Gabriela Mistral  (1889-1957)

Gabriela Mistral was born Lucila de María Godoy Alcayaga in 1889 in Vicuña, a small settlement in the Elqui Valley, and was the daughter of a teacher and dressmaker. She became passionate about encouraging the educational development of children and so became a teacher, becoming first a teaching assistant at the age of 15. Her early poems were born after starting at the Escuela Normal de Preceptoras de La Serena, where she became heavily discouraged by the rigidity of the conservative system.  In 1910 she headed to Santiago to teach at the Escuela de Barranca before passing special exams that led her to traveling different schools across Chile, including to Temuco, where she met Pablo Neruda (and who famously introduced her to Russian literature). Between August 1904 and September 1910, the local press of the La Serena area began publishing her poetry; in 1909 Mistral´s romance with Romerlio Ureta ended when he committed suicide and this affected her so much that she began to write about life and death in a way unique to previous Latin American entries.  Her poems honoring the dead, Sonetos de la muerte (1914), made her particularly famous in Latin America, but it was in 1922 that the collection Desolación [Despair] was published, to great international accolade. Mistral played an important role on the international stage, and was involved in the League of Nations, received multiple honorary degrees, was in cultural societies of various countries (such as the United States), and she taught Spanish Literature at numerous universities outside of Chile.  Mistral was the first Latin American recipient of the Nobel Prize for Literature, in 1945.

Pablo Neruda (1904-1973)

Pablo Neruda was born Neftalí Ricardo Reyes Basoalto in Parral, in the region of Maule. His father worked for the railway and his mother was a teacher, although she died not long after Neruda was born. He was raised in the southern city of Temuco, and as a youth he met Gabriela Mistral, who was at the time the principal of a secondary school for girls.  In 1920 he began writing for ¨Selva Austral¨, a literary journal, under the pen name Pablo Neruda, a name he chose to honor the Czech poet, Jan Neruda (1834-1891). In 1924 he published his most lauded work, Veinte poemas de amor y una cancion desesperada.  In addition to writing, Neruda studied French and Pedagogy at the Universidad de Chile, and between 1927-1935 he traveled to various countries overseeing honorary consulships for the Chilean government. During this time he published a surreal collection of poems, Residencia en la tierra (1933), which elevated him internationally.  In 1950, while he was living in Mexico, he published Canto General, which spoke about the entirety of South America and its people. In 1943 Neruda came back to Chile to live, and in 1945 he joined the Communist Party; in 1947 his protests placed him in sufficient danger that he had to go into hiding until 1949, when he left Chile. His work titled Las Uvas y el Viento (1954) is considered to be a diary of his political activities during his exile.

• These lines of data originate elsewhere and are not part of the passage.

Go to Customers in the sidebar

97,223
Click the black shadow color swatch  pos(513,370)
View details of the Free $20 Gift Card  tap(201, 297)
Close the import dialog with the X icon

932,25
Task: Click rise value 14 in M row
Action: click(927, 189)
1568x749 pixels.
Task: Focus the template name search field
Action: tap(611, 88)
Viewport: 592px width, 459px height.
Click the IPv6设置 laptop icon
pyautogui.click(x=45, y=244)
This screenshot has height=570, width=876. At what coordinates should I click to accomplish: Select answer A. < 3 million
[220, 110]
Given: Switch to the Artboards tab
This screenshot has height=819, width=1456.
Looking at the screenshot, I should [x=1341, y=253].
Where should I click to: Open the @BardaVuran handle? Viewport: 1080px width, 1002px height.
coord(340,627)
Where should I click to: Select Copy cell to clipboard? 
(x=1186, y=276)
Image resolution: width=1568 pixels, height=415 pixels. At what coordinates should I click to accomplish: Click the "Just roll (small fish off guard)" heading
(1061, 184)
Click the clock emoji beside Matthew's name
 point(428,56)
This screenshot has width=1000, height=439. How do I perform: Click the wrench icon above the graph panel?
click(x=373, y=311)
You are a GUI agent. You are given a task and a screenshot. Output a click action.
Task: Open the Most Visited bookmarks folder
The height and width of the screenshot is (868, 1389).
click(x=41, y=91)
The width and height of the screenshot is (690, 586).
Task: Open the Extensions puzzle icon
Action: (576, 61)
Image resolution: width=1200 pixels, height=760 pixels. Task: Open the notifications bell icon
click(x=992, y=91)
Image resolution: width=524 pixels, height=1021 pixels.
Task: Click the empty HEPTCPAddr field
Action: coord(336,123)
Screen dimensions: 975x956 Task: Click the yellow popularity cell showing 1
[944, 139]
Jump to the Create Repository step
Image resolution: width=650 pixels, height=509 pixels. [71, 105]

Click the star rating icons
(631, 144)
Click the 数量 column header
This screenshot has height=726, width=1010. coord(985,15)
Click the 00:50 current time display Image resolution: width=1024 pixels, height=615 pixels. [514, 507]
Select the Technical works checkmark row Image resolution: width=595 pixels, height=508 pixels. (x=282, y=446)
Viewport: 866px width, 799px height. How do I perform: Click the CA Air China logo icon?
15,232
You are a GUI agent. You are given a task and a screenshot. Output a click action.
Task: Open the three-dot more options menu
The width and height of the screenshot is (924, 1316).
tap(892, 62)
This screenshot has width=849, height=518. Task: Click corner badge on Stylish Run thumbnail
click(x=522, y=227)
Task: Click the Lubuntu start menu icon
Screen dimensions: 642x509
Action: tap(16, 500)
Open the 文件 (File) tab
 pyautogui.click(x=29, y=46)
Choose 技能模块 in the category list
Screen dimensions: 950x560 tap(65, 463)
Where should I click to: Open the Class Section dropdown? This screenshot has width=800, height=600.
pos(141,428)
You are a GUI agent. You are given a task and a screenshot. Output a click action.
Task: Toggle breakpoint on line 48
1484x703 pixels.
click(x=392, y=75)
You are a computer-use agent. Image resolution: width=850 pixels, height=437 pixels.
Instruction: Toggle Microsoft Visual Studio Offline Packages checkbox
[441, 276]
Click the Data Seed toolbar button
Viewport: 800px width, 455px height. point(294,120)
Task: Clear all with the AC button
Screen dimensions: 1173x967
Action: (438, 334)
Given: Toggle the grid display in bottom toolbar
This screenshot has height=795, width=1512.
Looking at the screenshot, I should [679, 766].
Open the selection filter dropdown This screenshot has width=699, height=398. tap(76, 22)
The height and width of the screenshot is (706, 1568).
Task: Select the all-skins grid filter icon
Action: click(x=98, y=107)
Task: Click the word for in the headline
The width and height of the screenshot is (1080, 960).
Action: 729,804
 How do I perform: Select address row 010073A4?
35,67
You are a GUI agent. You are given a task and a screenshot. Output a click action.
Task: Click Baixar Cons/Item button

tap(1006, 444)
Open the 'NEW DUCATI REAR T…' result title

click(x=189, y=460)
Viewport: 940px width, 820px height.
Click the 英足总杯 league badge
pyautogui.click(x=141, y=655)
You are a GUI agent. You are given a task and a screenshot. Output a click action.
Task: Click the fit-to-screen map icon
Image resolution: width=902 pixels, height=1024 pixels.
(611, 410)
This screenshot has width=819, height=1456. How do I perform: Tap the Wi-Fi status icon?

In 1950, he received the Nobel Prize for Literature in 1971, awarded ¨for a poetry that with the action of an elemental force brings alive a continent’s destiny and dreams”.

Violeta Parra (1917-1967)

Violeta Parra is someone that I studied during my university years and someone that I personally admire the work of.  Born in San Carlos near Chillan, Parra began singing with her sister at the age of 17, before being sent to school in Santiago. She married in 1938 and the influence of her husband, Luis Cereceda, led her to becoming involved in the socialist movement of the time. In 1949, she married Luis Arce and toured Argentina with her family playing music in circuses. In 1952 Parra began to compose her own songs based upon traditional folk music, and later started to teach music at various universities around Chile. Her music began to be published which made her very popular, and she met Pablo Neruda, who in 1970 dedicated the poem¨Elegia para Cantar¨ to her. Parra´s popularity grew and she was invited to Poland to participate in an international festival, prompting her to move to Paris to perform in nightclubs. Over the years, Parra lived, traveled and worked in various places, and in 1962 she started a relationship with a flautist from Belgium called Gilbert Favre. In 1965 she returned to live in Chile, set up her own peña (community center for the arts and political activism) in La Reina and suffered through the demise of her relationship with Favre, who moved to Bolivia, prompting the song Run Run Se Fue Pal Norte.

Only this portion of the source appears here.